Могу поведать со всей пугающей откровенностью: в том, что осталось от тела, признать Ефросинью было сложно. Похоже, после того как мы спустили её с лестницы в холл, кто-то самым подлым образом оскоромился её плечом, ногой и, кажется, парой пальцев. От вида синеющих обрубков со звериными когтями меня моментально скрутило. Желудок сдавил отвратительный спазм. Чтобы не вывернуться наизанку, я глотнула ртом воздух и взглянула на графа. Тот спокойно рассматривал представшую его взору картину, заложив руки в карманы. Этот псих даже бровью не повёл!
Только через пару секунд он заметил моё присутствие, повернулся и дёрнул губами:
– О, Фрол! Вы, я вижу, проснулись?
Я судорожно кивнула, все ещё прижимая ко рту ладонь. В это время, стуча костылями, едва передвигая ноги, к нам приковылял измученный болью Денис:
– Чегт! – только и смог выдавить он, рассматривая синеватую ступню покойной и рыдающую Соню.
– Скажите, – между тем продолжал граф, отчего-то улыбаясь, – вы не слышали ничего странного сегодня ночью?
Я судорожно замотала головой. Тут Денис, будь он неладен, неожиданно решил исправить положение и отсрочить ненужные расспросы. Он театрально взмахнул костылями, изобразив глубокий обморок от увиденного, с расчётом перетянуть на себя внимание собравшихся, но не прикинул точного расстояния до ступеней и очнулся уже в свободном полёте. В поисках опоры он увлёк за собой графа, схватив того за грудки. Летели они шумно, костеря и друг друга, и замок, как портовые грузчики. В воздухе мелькали то чепец Давидыва, то его ноги в кружевных панталонах, то чёрный камзол Василия.

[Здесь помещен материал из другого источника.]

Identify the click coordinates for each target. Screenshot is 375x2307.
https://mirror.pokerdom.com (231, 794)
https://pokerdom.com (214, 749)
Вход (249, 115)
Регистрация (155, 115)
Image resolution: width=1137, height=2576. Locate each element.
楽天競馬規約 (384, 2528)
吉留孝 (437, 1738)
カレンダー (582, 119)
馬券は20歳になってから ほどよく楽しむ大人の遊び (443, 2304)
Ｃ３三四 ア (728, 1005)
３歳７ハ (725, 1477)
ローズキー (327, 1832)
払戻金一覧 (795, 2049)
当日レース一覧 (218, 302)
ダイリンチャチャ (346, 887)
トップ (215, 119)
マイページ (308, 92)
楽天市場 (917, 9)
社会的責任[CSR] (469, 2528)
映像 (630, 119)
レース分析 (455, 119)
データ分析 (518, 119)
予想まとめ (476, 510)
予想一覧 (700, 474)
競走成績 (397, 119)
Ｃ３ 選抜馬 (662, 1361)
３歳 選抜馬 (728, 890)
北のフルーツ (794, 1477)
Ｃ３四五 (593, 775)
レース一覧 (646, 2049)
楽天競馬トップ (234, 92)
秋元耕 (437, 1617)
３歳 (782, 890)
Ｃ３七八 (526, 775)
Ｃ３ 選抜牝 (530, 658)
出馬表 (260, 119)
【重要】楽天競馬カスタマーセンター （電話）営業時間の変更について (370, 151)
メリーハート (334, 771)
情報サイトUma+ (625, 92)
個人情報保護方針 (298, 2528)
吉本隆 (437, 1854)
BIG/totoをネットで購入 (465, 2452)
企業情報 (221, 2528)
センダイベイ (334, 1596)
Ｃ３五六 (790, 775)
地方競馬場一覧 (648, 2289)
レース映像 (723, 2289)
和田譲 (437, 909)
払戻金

Только оказавшись внизу, они расцепились, рванув в разные стороны, как окаченные водой мартовские коты. Громко стеная, Денис попытался подняться на колени. Граф, перенёсший падение лучше, подскочил к покалеченному, простите, покалеченной, чтобы помочь встать. Денис завалился на Василия всем телом, попутно, будто ненароком, впечатав локоть в квадратную графскую челюсть. Потом, после череды точных взаимных подсечек, мужчины с грохотом, по громкости сравнимым лишь с надрывными рыданиями Сони, упали на пол. Откатившись друг от друга, они смогли встать на ноги, но оба выглядели крайне раздражёнными и помятыми.
Денис вдруг победоносно вскрикнул: «О!» – и поднял вверх посиневший отгрызенный палец Ефросиньи. И тут мой мерзко сжимающийся желудок подвёл. Поскальзываясь и спотыкаясь, наплевав на все приличия, я бросилась в свою комнату к ночному горшку.
Тело Фроси убрали, кровавые следы смыли, но отвратительный трупный запах все ещё клубился по огромному замку. На обед Давидыв не вышел. Я же, решив разнюхать ситуацию, словно лазутчик, случайно попавший во вражеский лагерь, спустилась в столовую. Сейчас передо мной стояли две практически невыполнимые задачи: первое, узнать, как выбраться из этого проклятого места, а второе – доказать живущим здесь, что к Фросиной гибели мы с Денисом не имеем никакого отношения. Под натиском непредвиденных обстоятельств Ловец Душ отошёл на самое последнее место в списке срочных дел.
Стоило мне открыть дверь, как за столом воцарилась гробовая тишина, разбавляемая редкими, но очень жалобными всхлипами одетой в траур Сони. Она сама как будто усохла, словно со смертью Фроси из её здорового красивого тела ушли все силы и стать. Евсей, схватившись за голову, пялился на пустую тарелку. Граф оборвал себя на полуслове и уставился в окно.
Обед больше походил на военный совет.
– Фрол, – вдруг подал голос ясноокий, когда я усаживалась на противоположном от Лопатова-Пятница конце стола, – вы знаете, что меня удивляет более всего?
– Я весь во внимании, милсдарь, – кивнула я, без стеснения накладывая в тарелку круглые, жёлтые от сливочного масла картофелины.